Шрифт:
Интервал:
Закладка:
Потом наступает странный, сулящий успокоение момент: ты знаешь, что жребий брошен, что путешествие в один конец уже началось. Как загипнотизированная, любуешься узорами безымянной красоты, что рисует на воде изливающаяся из тебя кровь. Чувствуя, что отходишь, ты говоришь себе, что боль скоро утихнет. Уверенность, которой в этот момент нет цены.
Дьявол уже уволакивает тебя в свои огненные владения, как вдруг перед глазами снова появляется тот мальчуган. Ты видишь его на морском пляже – то ли в Греции, то ли на юге Италии. Тебе достаточно протянуть руку, чтобы до него дотронуться, ты даже чувствуешь его запах: так пахнет песок, так пахнет пшеница, эти манящие запахи вместе с уверенностью в будущем приносит легкий вечерний ветерок.
Он поднимает голову, смотрит на тебя, и ты с волнением любуешься его чудесным личиком, вздернутым носиком, редкими молочными зубками, делающими такой неотразимой его улыбку. Вот он раскидывает руки и устраивает вокруг тебя пробежку.
– Смотри, мама, я – самолет!
Париж – всегда хорошая идея.
1
Руасси-Шарль-де-Голль, зона прибытия
Одно из мест ада на земле.
В зале паспортного контроля сотни пассажиров сбились в плотную змеящуюся очередь, похожую на страдающего ожирением удава. Гаспар Кутанс в тоске разглядывал плексигласовые кабинки метрах в двадцати от него. Кабинок-то было не счесть, но со всей немереной толпой управлялись всего двое несчастных полицейских. Гаспар обреченно вздохнул. Всякий раз, попадая в этот аэропорт, он задавался вопросом, как ответственные чиновники умудряются закрывать глаза на столь вредную для престижа Франции витрину, как эта.
Он проглотил слюну. К бесконечному ожиданию добавлялась нестерпимая жара. Сырой тяжелый воздух пропитался потным зловонием. Соседями Гаспара в очереди были несколько азиатов и подросток, с виду мотоциклист. Напряжение становилось осязаемым: муками от смены часовых поясов после полета длительностью в десять-двенадцать часов беды пассажиров с лицами зомби, оказывается, не исчерпывались: они с возмущением обнаруживали, что их крестный путь еще далеко не завершен.
Страдания начались сразу после посадки. Это притом, что рейс Гаспара из Сиэтла прибыл вовремя: самолет приземлился около девяти утра, но пришлось двадцать с лишним минут ждать подачи рукава. Потом – переход по обветшалым коридорам, которым, казалось, не будет конца.
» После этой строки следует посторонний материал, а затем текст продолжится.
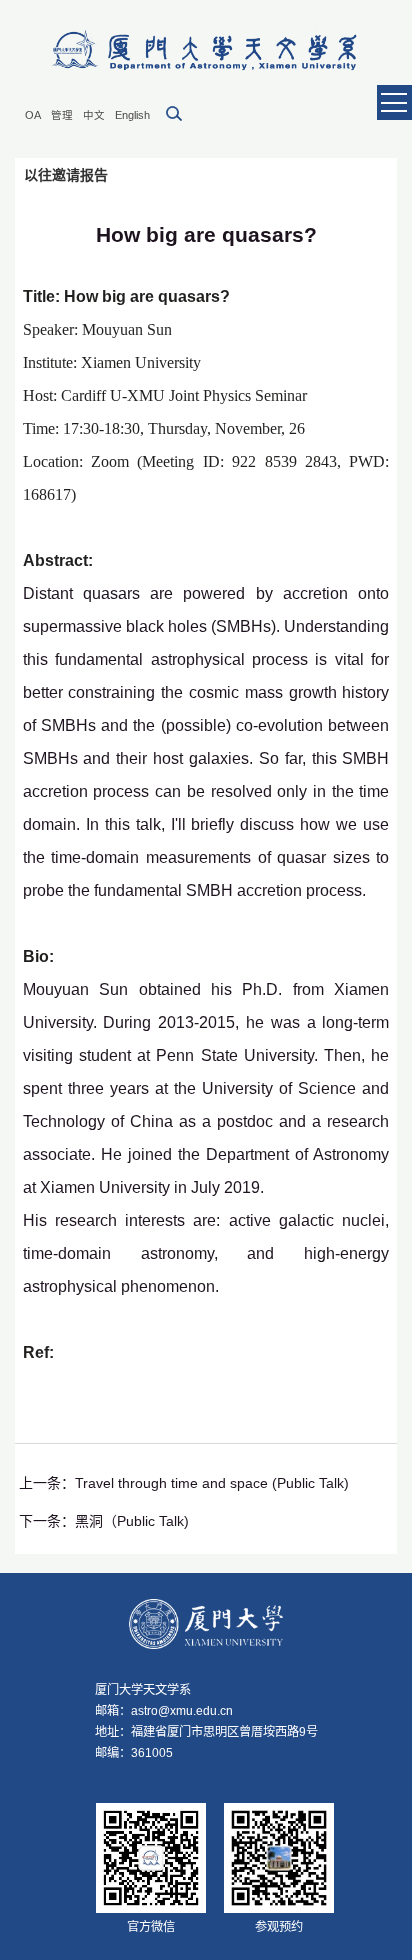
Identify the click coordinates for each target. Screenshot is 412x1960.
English (132, 115)
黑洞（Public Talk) (132, 1521)
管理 (62, 115)
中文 (94, 115)
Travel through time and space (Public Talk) (212, 1483)
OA (33, 115)
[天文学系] (206, 50)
Лабиринт, усложненный указателями, словно специально придуманными, чтобы сбивать заблудших с толку, сменился сломанными эскалаторами, грозившими любому зазевавшемуся переломом конечностей, эскалаторы – битком набитым автобусом, нещадно трамбовавшим свой груз. И все это, оказывается, чтобы скопиться, как бессловесная скотина, в этом мрачном зале! Добро пожаловать во Францию!
Гаспар, скособоченный из-за висевшего на плече рюкзака, обильно потел. У него было такое чувство, будто, покинув самолет, он пробежал километра три. От подавленности он уже не понимал, что здесь делает. Зачем каждый год обрекать себя на месяц затворничества в Париже? Разве новую пьесу можно сочинить только здесь? Он нервно усмехнулся. Ответ был нехитрым и хлестким, как лозунг: «Техника письма во враждебном окружении». Год за годом к одной и той же дате его агент Карен снимала для него домик или квартиру, где он мог спокойно работать. Гаспар так ненавидел Париж – в особенности в рождественские дни, – что не возражал проводить двадцать четыре часа в сутки взаперти. В результате пьеса писалась сама по себе – или почти. Так или иначе, к концу января текст всегда бывал готов.
Очередь двигалась так медленно, что впору было совсем отчаяться. Ожидание превращалось в пытку. Перевозбудившиеся ребятишки с воплями носились между барьерами, двое престарелых путешественников держались друг за друга, чтобы не упасть, грудного младенца тошнило на мамину шею.
«Будь прокляты эти рождественские каникулы!» – простонал про себя Гаспар, давясь отравленным воздухом. Глядя на своих недовольных товарищей по несчастью, он вспомнил не так давно прочитанную в каком-то журнале статью о «парижском синдроме». Каждый год десятки японских и китайских туристов попадали в больницы, а то и отправлялись восвояси из-за тяжелых психологических нарушений, вызванных первым в их жизни посещением французской столицы. Едва ступив на французскую землю, бедные отпускники начинали страдать странными недугами: тут и бред, и депрессия, и галлюцинации, и паранойя. В конце концов психиатры нашли объяснение: бедняг подкашивал вопиющий разрыв между их воображаемым представлением о «городе света» и действительностью. Они мечтали открыть чудесный мир Амели Пулен[2], прославляемый в кино и в рекламе, а вместо этого попадали в суровое, даже враждебное место. Париж их фантазий – город романтических кафе, букинистов на набережных Сены, Монмартра и Сен-Жермен-де-Пре – вдребезги разбивался о реальность: неопрятность, карманники и прочие опасности, вездесущая грязь, уродство крупных городских ансамблей, запущенность общественного транспорта.
Чтобы поменять ход мыслей, Гаспар достал из кармана несколько сложенных вчетверо листочков – описание и фотографии позолоченной тюрьмы, снятой для него агентом в 16-м округе. Раньше там располагалась мастерская художника Шона Лоренца. Соблазнительные клише навевали грезы о просторном светлом убежище, проникнутом покоем, – рае для ожидающего его писательского марафона. Обычно он с подозрением относился к фотографиям, но Карен побывала на месте и уверяла, что он останется доволен. «И даже сверх того», – загадочно добавляла она.
Только бы поскорее туда попасть!
Он еще с четверть часа протомился в очереди, прежде чем пограничники удосужились заглянуть в его паспорт. Любезности у них было ровно столько же, сколько у тюремных церберов: ни тебе «здравствуйте», ни «спасибо», ни ответа на его «всего хорошего». Паспорт в руки – и пошевеливайся!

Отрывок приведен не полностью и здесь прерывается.